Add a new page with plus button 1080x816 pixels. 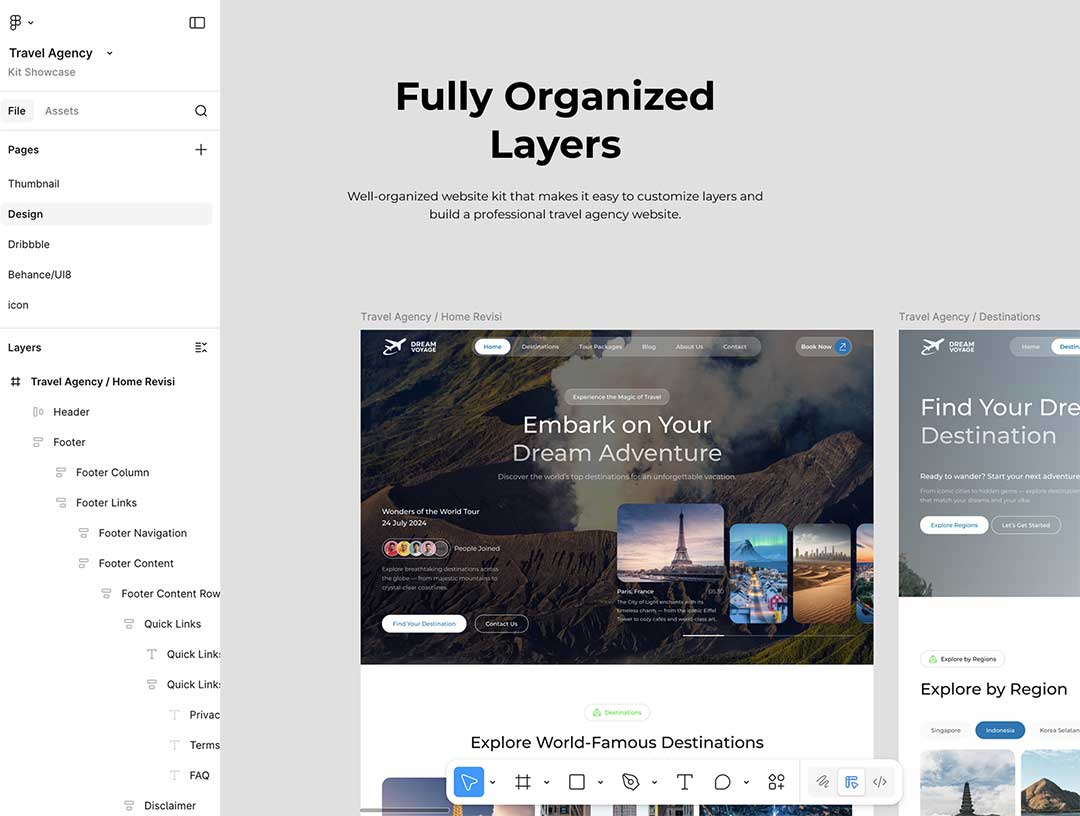[x=201, y=150]
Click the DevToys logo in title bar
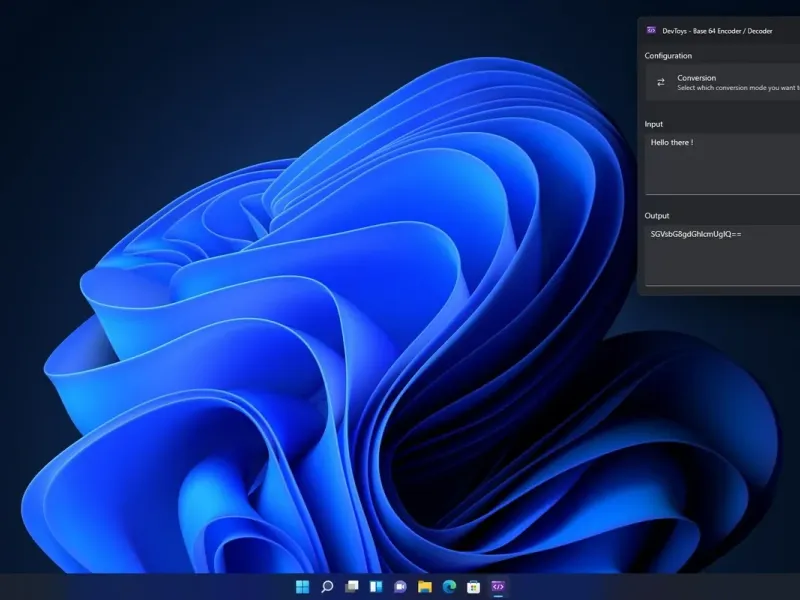This screenshot has height=600, width=800. (651, 31)
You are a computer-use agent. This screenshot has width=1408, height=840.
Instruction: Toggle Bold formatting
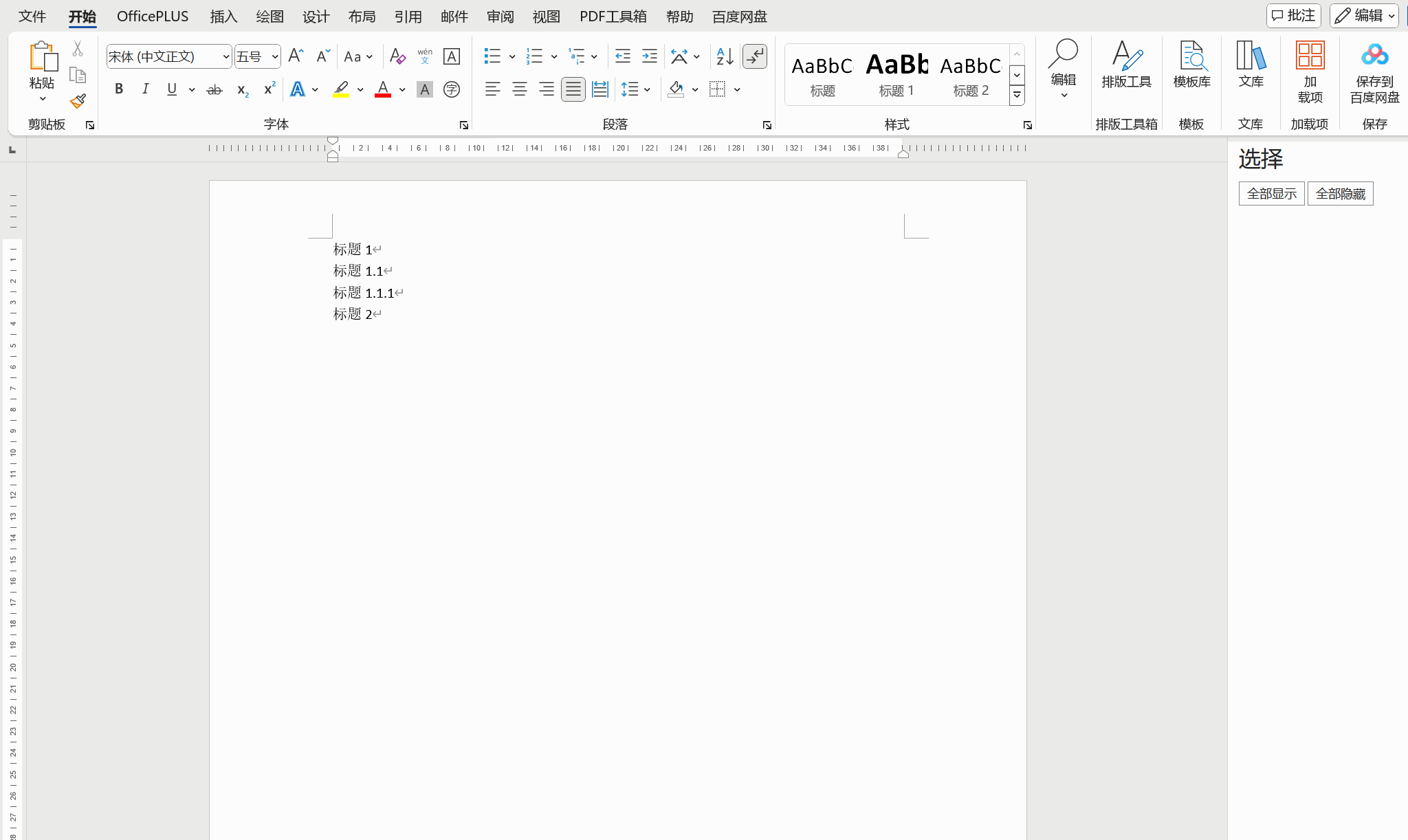119,89
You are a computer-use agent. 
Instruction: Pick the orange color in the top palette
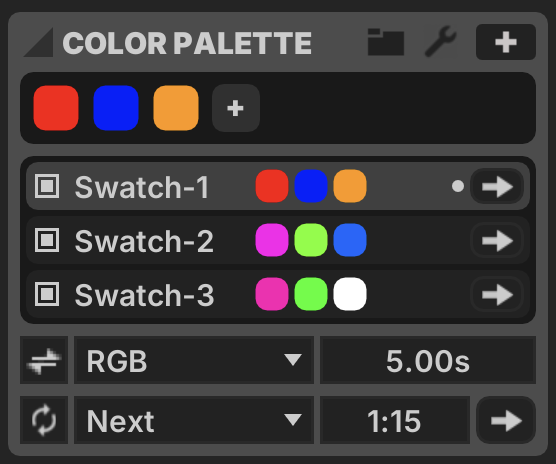point(176,108)
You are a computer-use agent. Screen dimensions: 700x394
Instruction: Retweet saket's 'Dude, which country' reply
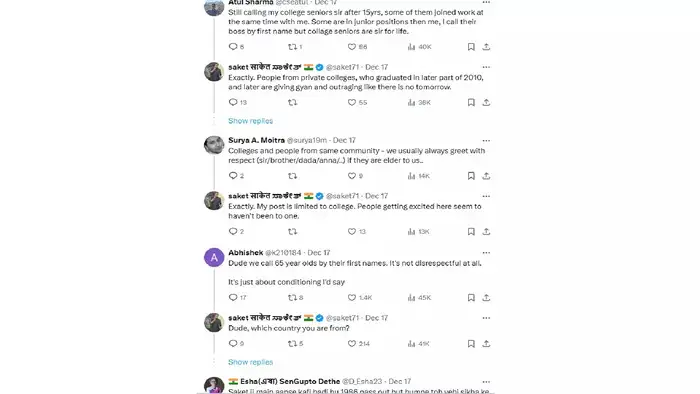tap(292, 344)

########################################

→ WHAT YOU HAVE TO DO
Copy the listing word for word, starting with the line that contains "You are a computer-use agent. Screen" and going on through the last line of the listing. Leave the pictures out of your copy.

→ SOLVED PROBLEM
You are a computer-use agent. Screen dimensions: 700x394
Instruction: Retweet saket's 'Dude, which country' reply
tap(292, 344)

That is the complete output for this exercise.